In Reply: We agree with Mr. Kanter that "case management" services provided by nonclinicians and "case management" interventions provided by clinicians may have little overlap beyond their shared label. To be clear that clinicians provided standard case management services in the Connecticut study, we took care throughout the report to use the term "standard clinical case management." Clinicians in both the ACT and the standard clinical case management conditions received the same training and supervision in the provision of integrated mental health and substance abuse treatment—training that presumed a clinical background that included working with people with serious mental illnesses.
The term "case management" means hundreds of different things in different parts of the country. Some have noted the paradox that, as we have become more precise in describing the components of effective case management services—most importantly, increased provision of direct service rather than referrals—we also have blurred its definition (1). Clinical case management, such as in Connecticut, includes direct provision of services by clinicians, usually master's-level social workers. At the other end of the spectrum, brokered case management, in which a case manager (typically a paraprofessional worker) helps a person enroll in services, is at best a waste of money and at worst harmful (1). Brokered case management is both prevalent and ineffective (1). On the other hand, paraprofessionals, including consumers who are not clinicians, can be effective as long as they have close consultations with appropriately skilled clinicians (1).

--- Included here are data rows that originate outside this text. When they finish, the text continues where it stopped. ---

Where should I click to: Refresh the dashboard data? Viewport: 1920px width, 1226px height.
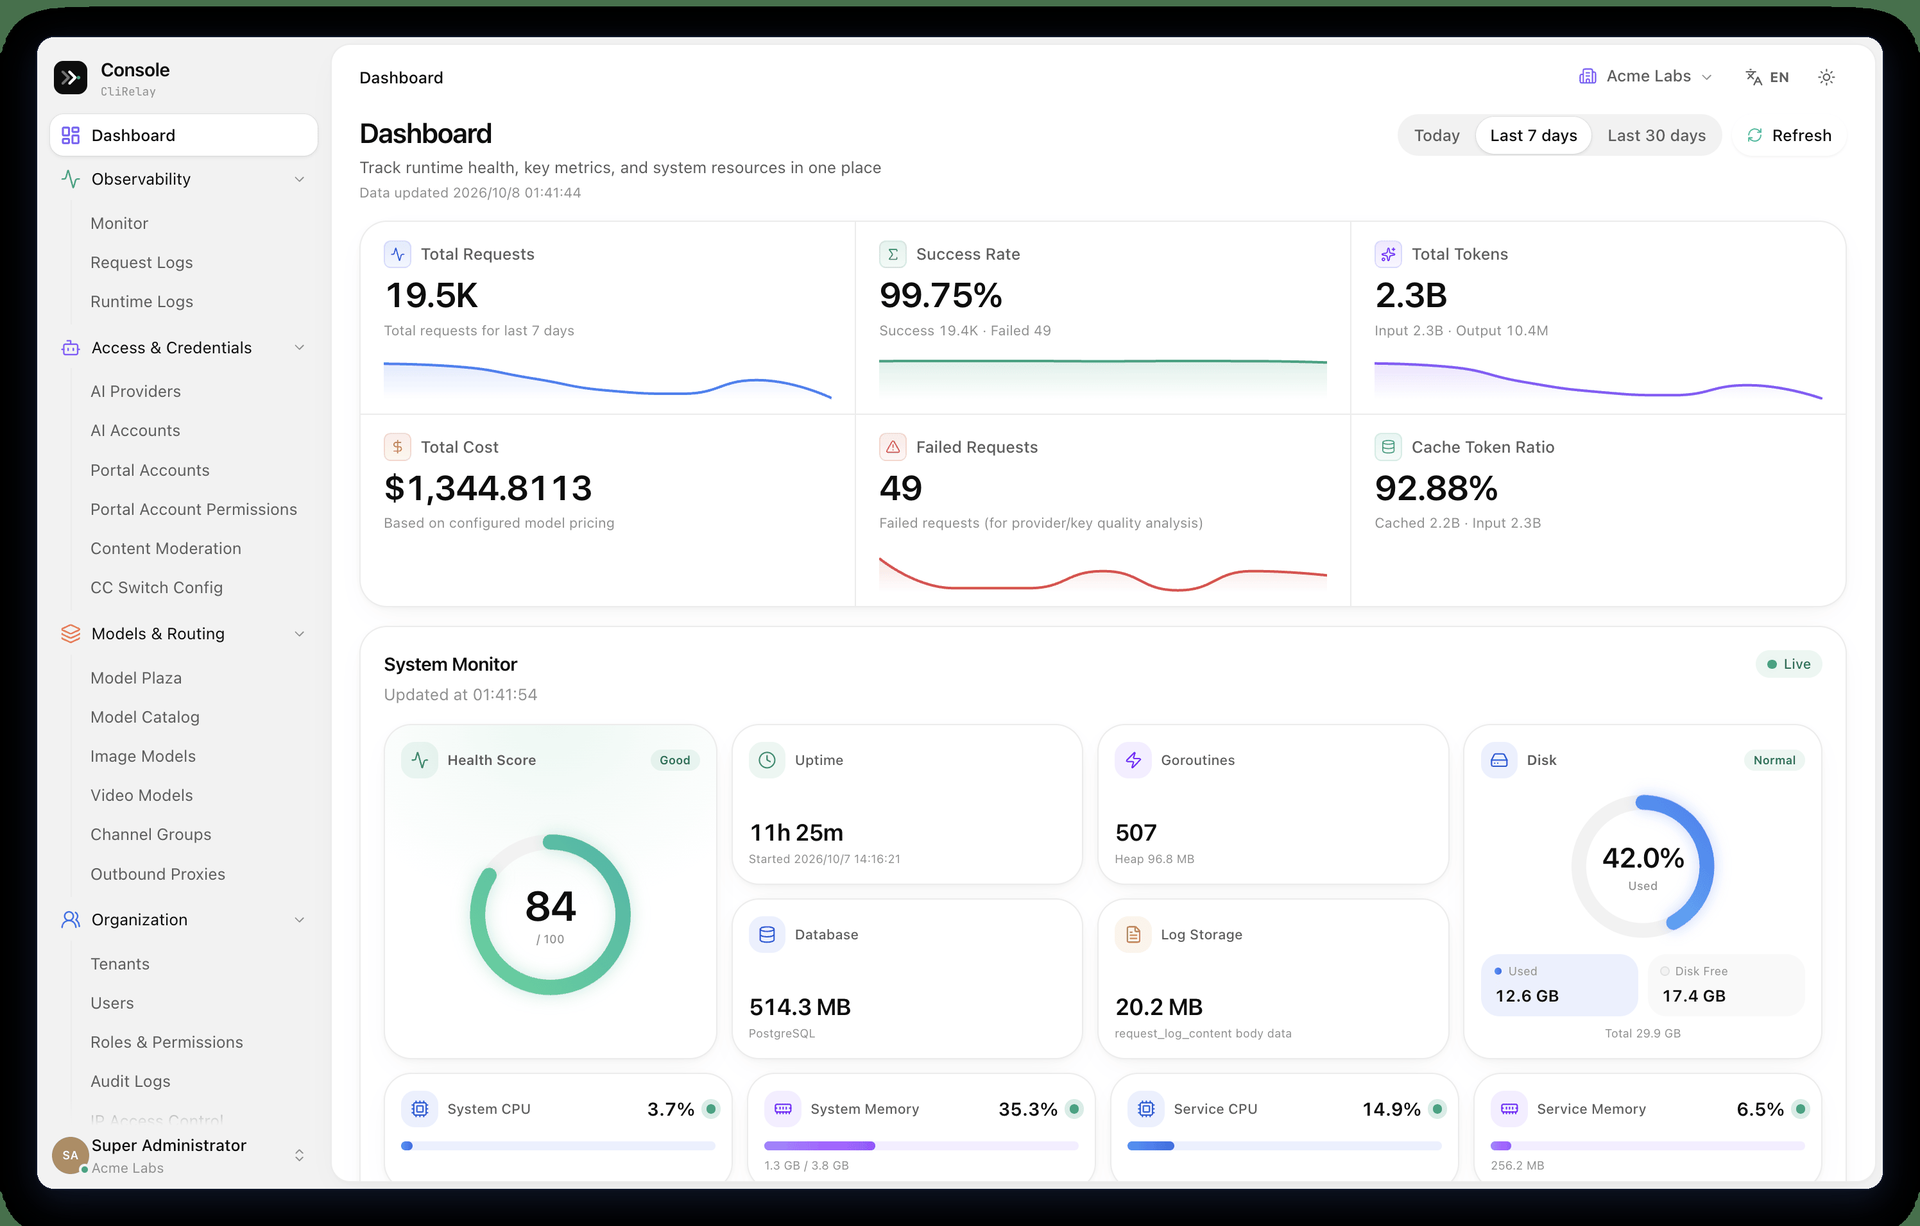click(x=1789, y=135)
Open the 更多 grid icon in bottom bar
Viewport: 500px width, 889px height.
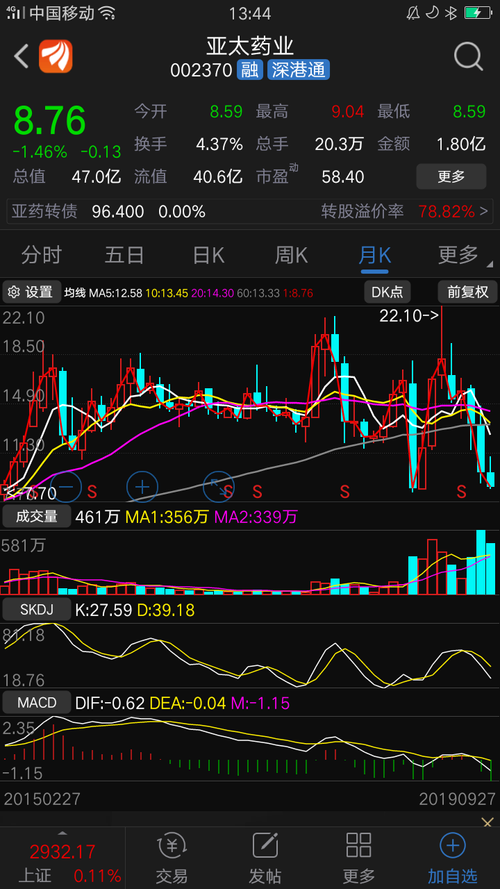tap(359, 858)
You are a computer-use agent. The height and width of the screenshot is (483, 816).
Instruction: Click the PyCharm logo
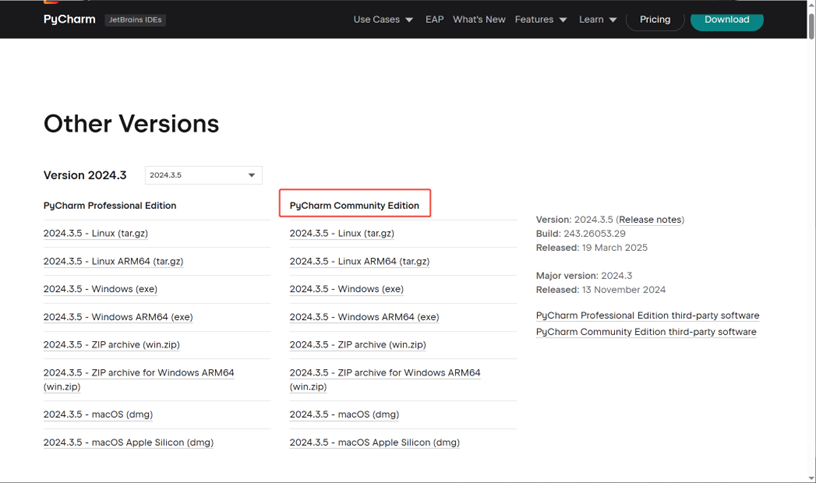[x=68, y=19]
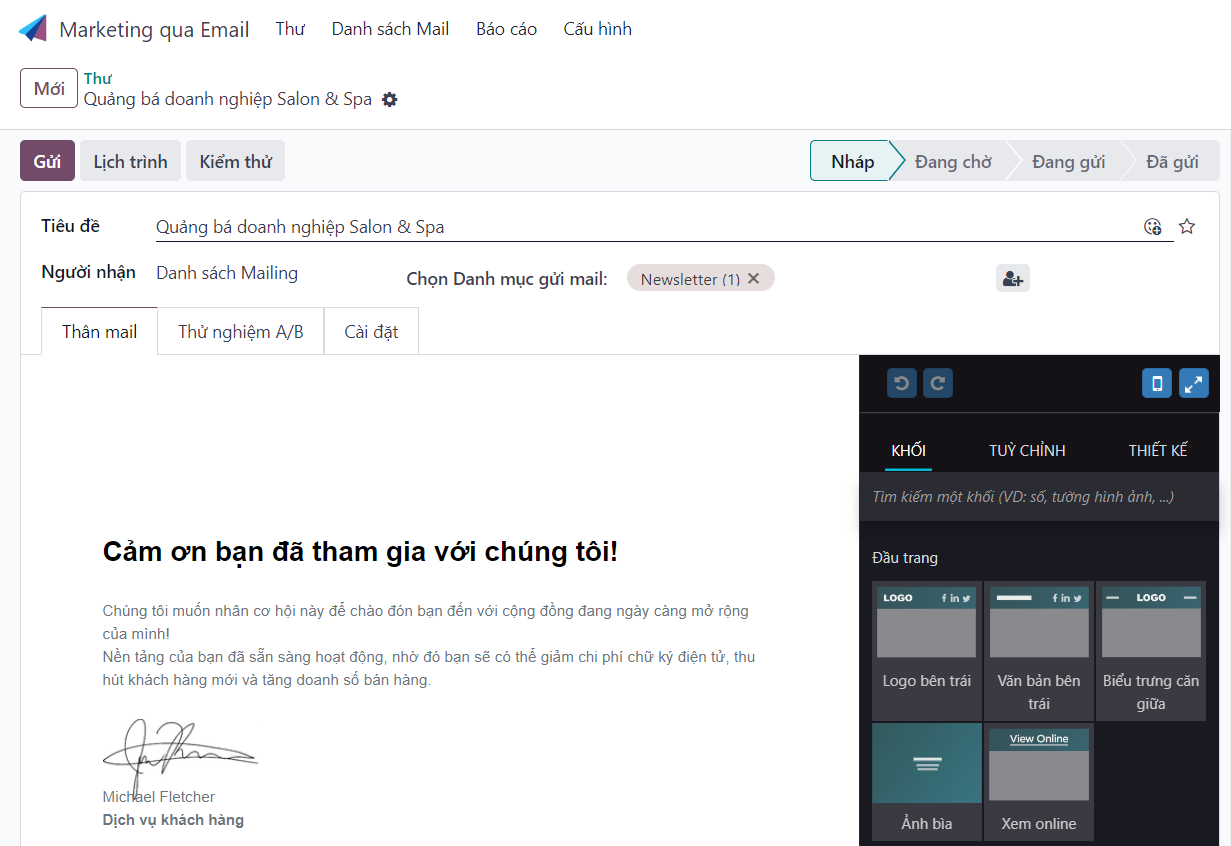The width and height of the screenshot is (1231, 846).
Task: Click the block search input field
Action: click(x=1038, y=497)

We share Mr. Kanter's concern that substituting nonclinicians for appropriately skilled clinicians would leave consumers in need of clinical interventions with staff who are ill equipped to meet their needs. Data from the Connecticut study and dozens of others now indicate that the ability to deliver integrated mental health and substance abuse treatment should be part of the minimal skill set for clinicians working with individuals who have co-occurring disorders. Because of the training provided in the Connecticut study, clients of clinical case managers made gains comparable to those made by ACT clients.
Mr. Seitzer's letter offers us the opportunity to underscore that evidence-based practices (such as ACT) are not evidence-based practices for everyone. Psychosocial treatments are, by definition, influenced by what else is going on in a person's environment. If rates of hospitalization are already low, assigning people to ACT cannot be expected to push these rates even lower. Rather, ACT is an excellent service for people who are hospitalized frequently (1) or coming directly from the hospital (2). We agree with Mr. Seitzer that, in addition to monitoring processes, it is important to monitor outcomes to identify when services that were once effective are no longer producing the expected gains and for whom these evidence-based practices are most effective. For example, integrated treatment may not be suitable for individuals with co-occurring disorders who have antisocial behaviors serious enough to keep them involved with the criminal justice system (3). We would put brokered case management and day treatment programs in the "not effective" category, whereas the overall evidence indicates that ACT is still very effective for reducing hospital use in areas where hospitals remain a common treatment alternative within the service delivery system.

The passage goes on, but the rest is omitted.